ツインバード工業は7月30日、同社が10年以上開発を進めてきたスターリングクーラー事業が初めて単年度黒字化する見通しを明らかにした。同社の野水社長は、将来的にコストダウンを図り、コンシューマー市場にも展開する考えを示している。
スターリングクーラーは、冷媒(ヘリウムガス)を膨張させると冷えるという気体の性質を利用した冷却システムで、基本原理は1816年にスコットランドのスターリング博士が発明した。現在の「FPSC」(フリーピストン・スターリング方式冷凍機)は2002年に同社が開発に成功したもので、これをベースに作られた宇宙実験用冷凍冷蔵庫「FROST」は2013年8月から国際宇宙ステーションの日本実験棟で活躍中だ。

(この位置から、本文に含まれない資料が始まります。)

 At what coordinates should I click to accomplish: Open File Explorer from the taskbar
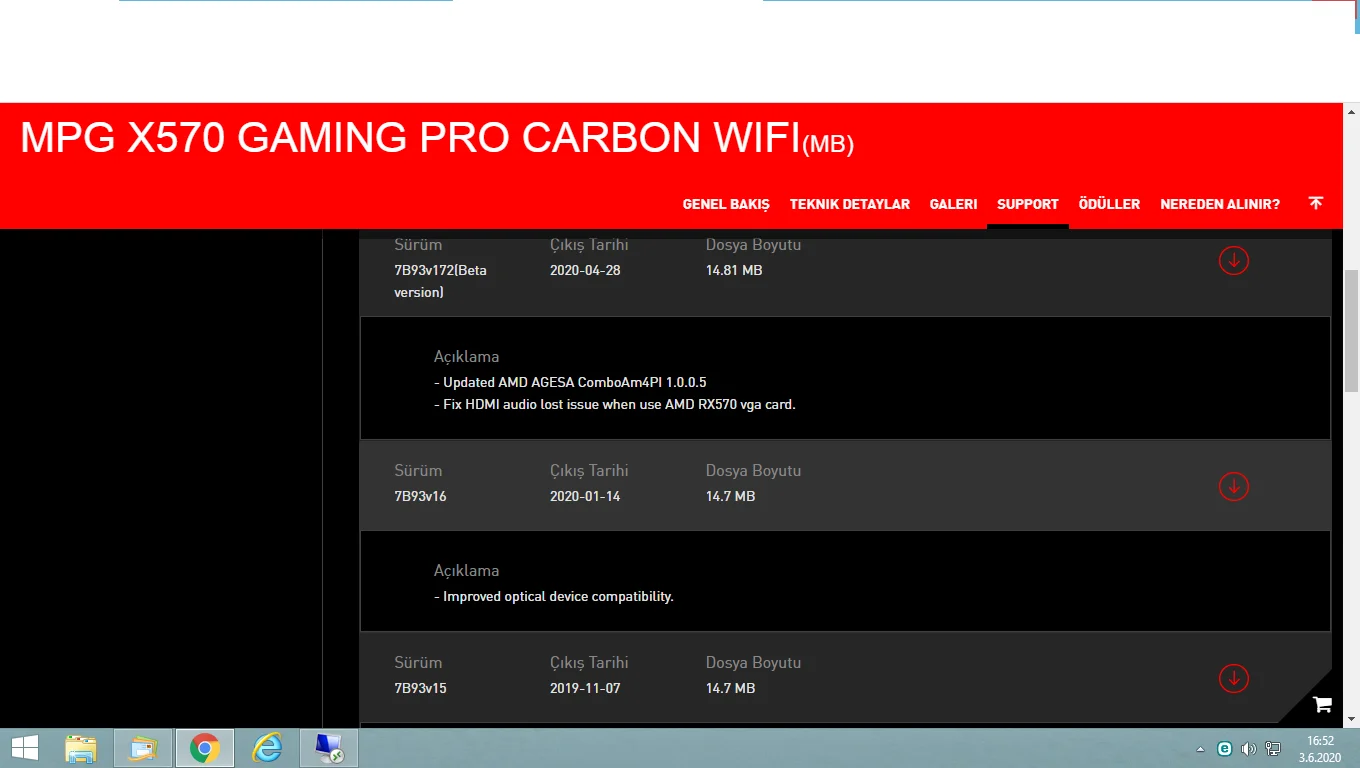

スターリングエンジンの逆サイクルで圧縮と膨張を繰り返すFPSCは、現在主流のコンプレッサー式に比べて構造は複雑になるが、安全で省エネ、コンパクト性に優れるといった特徴がある。さらに「マイナス200度まで冷却でき、緻密な温度設定が可能。そしてコンプレッサーを持たないため振動にも強い」(野水氏)。その耐久性はロケット打ち上げのGで実証済みだ。
同社は2004年にFPSCの量産技術を確立していたが、これまでは量産効果が見込めるほどの需要に恵まれていなかった。しかし今年6月に米国の某大手クーラーボックスメーカーがFPSCの特徴に目をつけ、医療用「ワクチンクーラー」を大量発注。ツインバードからOEM供給する形で出荷され、単年度黒字化のメドが立った。同社は北米市場に販売拠点を持っていないが、今回の受注を足がかりに、まずB to B市場への展開を図る方針だ。
「当面は医療用をはじめ、半導体製造装置の冷却システムなどで育てていき、数年以内にコストダウンを図ってコンシューマー市場にも展開したい」(野水氏)。民生機として想定される商品は、アウトドア用のクーラーボックスなど。同社はこれまでもペルチェ素子を使ったポータブルタイプの温冷庫などを販売してきたが、「FPSCなら冷えるのが早く、一定の温度を維持できる。なにより“氷も作れる”クーラーボックスができる」と胸を張る。
「これまでのスターリングクーラー事業は、“技術者の思い”を優先した事業で採算はとれていなかった。しかし、製造業に連なる企業としては10年にわたる投資を結実させたい。今回の受注を足がかりに将来的には収益力のある事業に育てる」(野水氏)。